Monday, 22 May 2017

June 2017

We’ve had yet another unusual spring.  April and the early parts of May have been dry and sunny with no April showers or strong winds.  This has meant that the blossoms have been spectacular and long-lasting.  It seems that everything that can flower has flowered better than ever.  We’ve even had four bluebells come up in our lawn/meadow that we didn’t plant and have never seen since we moved here.  The bluebells in the field at the end of Peter James Lane have been wonderful as well.  One thing that you may not have noticed flowering are the oak trees.  Firstly, oak tree flowers are small, green and inconspicuous, and secondly they don’t flower every year – every 3 to 5 years is typical.  It has been found that oak trees in a forest all flower at the same time.  Beech trees do the same thing.  Apparently, the trees communicate using nerve impulses and chemical signals via their roots and the symbiotic fungi with which they swap nutrients.  The nerve impulses travel at one third of an inch per minute – slow, but maybe not so surprising in an organism that lives many hundreds of years.  This is all set out in a brilliant book called ‘The Hidden Life of Trees’ by Peter Wohlleben, a German forester.  And it’s not mumbo-jumbo pseudo-science either, everything is properly referenced to the appropriate scientific literature. 
There are good evolutionary reasons for this sporadic flowering of the trees (the years that they flower are called ‘mast years’ after the abundance of beech-mast) – firstly, flowering and producing fruit is expensive in energy terms and diverts resources from growing wood and leaves that would be used to harvest more energy from the sun.  Secondly, producing acorns or nuts every year would support a population of deer and pigs that would eat them all leaving none to grow into seedlings.  If all the trees in the forest produce acorns at the same time then there will be too many for the deer population to eat, especially a population that has been thinned by starvation or migration during the non-flowering years.  This is mitigated to some extent by the jays and squirrels that try to eke out the harvest by burying acorns or beech nuts, something that is helpful to the trees, whereas a reduced population of jays and squirrels is not so helpful.  Evolution, though efficient is often imperfect.   

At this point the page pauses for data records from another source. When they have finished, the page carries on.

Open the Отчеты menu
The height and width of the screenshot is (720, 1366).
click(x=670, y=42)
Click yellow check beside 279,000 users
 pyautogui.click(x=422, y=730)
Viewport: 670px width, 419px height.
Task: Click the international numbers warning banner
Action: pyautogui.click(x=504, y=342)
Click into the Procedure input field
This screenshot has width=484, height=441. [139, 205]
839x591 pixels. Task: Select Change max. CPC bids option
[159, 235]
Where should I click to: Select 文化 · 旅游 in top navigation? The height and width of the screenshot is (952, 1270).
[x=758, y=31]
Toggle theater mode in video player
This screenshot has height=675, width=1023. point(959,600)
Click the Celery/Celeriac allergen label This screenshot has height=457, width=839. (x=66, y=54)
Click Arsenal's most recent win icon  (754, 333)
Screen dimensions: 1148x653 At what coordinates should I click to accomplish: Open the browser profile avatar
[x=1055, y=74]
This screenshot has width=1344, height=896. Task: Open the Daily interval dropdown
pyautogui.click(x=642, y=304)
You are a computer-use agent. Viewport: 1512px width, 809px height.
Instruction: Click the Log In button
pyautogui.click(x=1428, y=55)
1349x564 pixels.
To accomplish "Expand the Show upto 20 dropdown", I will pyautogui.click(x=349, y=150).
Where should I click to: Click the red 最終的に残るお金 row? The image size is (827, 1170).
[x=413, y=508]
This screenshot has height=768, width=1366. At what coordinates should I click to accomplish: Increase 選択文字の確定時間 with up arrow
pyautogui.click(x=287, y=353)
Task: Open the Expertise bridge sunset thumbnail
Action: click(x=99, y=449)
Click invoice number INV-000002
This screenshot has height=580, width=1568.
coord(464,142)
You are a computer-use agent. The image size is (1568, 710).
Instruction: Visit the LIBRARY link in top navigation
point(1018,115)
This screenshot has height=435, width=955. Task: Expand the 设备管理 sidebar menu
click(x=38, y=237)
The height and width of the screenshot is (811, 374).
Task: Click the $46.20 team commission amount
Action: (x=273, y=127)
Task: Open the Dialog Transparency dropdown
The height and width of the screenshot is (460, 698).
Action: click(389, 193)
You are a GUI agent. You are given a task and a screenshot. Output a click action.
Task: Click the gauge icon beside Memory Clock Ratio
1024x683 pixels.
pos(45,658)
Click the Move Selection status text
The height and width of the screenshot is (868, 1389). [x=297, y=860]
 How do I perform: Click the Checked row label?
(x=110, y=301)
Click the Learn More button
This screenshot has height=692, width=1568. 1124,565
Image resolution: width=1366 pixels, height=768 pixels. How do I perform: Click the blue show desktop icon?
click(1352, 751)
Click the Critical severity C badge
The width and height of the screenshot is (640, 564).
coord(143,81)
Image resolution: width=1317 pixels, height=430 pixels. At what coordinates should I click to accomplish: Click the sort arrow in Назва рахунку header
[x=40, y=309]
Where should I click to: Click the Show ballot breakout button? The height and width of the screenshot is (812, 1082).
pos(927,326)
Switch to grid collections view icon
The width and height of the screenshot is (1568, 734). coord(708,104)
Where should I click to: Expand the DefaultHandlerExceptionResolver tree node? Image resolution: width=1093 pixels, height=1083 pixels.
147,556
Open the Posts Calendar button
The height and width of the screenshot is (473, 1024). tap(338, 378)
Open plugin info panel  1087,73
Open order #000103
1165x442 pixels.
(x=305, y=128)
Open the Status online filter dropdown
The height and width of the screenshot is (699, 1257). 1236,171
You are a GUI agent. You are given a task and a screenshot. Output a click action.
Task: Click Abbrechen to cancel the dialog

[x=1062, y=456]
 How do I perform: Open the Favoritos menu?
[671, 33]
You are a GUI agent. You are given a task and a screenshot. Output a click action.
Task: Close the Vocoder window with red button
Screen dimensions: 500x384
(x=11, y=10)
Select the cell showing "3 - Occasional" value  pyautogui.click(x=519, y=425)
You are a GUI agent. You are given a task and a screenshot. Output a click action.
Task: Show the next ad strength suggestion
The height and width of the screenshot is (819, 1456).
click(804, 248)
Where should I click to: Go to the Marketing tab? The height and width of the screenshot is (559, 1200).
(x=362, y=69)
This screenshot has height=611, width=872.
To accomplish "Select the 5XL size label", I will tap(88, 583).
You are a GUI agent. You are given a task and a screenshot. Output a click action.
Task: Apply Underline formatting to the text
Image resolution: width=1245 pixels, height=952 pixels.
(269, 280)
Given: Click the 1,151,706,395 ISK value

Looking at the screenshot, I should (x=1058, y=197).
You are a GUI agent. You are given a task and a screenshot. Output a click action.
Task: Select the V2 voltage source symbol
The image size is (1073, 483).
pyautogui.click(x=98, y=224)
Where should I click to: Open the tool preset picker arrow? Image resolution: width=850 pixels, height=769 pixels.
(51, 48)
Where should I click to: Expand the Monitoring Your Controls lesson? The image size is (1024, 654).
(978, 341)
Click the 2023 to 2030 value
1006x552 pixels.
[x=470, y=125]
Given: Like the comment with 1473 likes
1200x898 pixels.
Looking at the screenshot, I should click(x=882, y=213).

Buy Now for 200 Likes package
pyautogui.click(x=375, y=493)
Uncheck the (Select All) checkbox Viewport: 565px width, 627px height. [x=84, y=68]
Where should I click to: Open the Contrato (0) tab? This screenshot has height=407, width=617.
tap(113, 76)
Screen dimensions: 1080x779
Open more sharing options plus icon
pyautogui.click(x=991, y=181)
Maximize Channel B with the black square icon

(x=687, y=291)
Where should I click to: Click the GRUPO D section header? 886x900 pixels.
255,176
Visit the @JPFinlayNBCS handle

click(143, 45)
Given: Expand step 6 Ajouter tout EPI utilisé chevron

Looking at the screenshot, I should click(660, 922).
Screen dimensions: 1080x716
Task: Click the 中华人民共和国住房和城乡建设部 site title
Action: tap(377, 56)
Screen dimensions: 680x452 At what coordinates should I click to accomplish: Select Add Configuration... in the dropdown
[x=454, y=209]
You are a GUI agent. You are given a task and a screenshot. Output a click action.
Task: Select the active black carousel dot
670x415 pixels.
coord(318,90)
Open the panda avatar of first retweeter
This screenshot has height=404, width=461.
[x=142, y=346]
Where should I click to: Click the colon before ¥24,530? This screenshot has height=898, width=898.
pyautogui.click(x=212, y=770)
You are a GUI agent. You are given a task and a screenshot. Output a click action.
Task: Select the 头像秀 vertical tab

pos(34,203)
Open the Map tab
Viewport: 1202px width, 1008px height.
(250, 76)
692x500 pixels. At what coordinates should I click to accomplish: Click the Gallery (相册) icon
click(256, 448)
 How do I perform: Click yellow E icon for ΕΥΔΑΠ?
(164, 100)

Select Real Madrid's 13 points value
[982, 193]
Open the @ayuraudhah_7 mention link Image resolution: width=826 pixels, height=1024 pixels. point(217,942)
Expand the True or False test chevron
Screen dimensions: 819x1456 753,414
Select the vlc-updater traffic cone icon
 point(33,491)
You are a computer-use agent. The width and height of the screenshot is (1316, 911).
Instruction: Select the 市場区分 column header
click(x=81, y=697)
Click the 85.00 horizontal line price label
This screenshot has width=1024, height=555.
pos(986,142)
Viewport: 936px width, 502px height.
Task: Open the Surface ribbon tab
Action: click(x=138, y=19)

This sporadic flowering of oak trees got me thinking about the knopper gall-wasps (Andricus quercuscalicis), whose bizarre life-cycle I wrote about in November 2014.  To recap briefly, the female gall-wasp lays eggs in the male flowers of the turkey oak; males and females hatch from the oaks, mate, and the females go and lay eggs in the female flowers of the English oak.  The generation that hatches from the English oaks are all parthenogenetic females that reproduce asexually and go on to lay eggs in the male flowers of the turkey oak and so on.  This made me wonder what happens to the gall wasps when there are no oaks in flower. (The gall wasps are not pollinators of oaks, or predators of species that do pollinate oaks because oaks are wind pollinated and don’t produce nectar to attract insects (hence the inconspicuous flowers).   I had assumed that the gall-wasps life-cycle was annual, but maybe that isn’t the case.    So how do the gall-wasps  survive when the oaks don’t flower – do they stay in their galls, if so, how do they know when to emerge?  Or can they survive using the isolated oaks that cannot communicate with their neighbours and flower out of synch?  Do turkey oaks communicate with English oaks?  Is the alternate sexual and parthenogenetic generation life-cycle of the gall-wasp an evolutionary response to the sporadic flowering of the oaks?   Nature is wonderful, but sometimes it just makes your head hurt.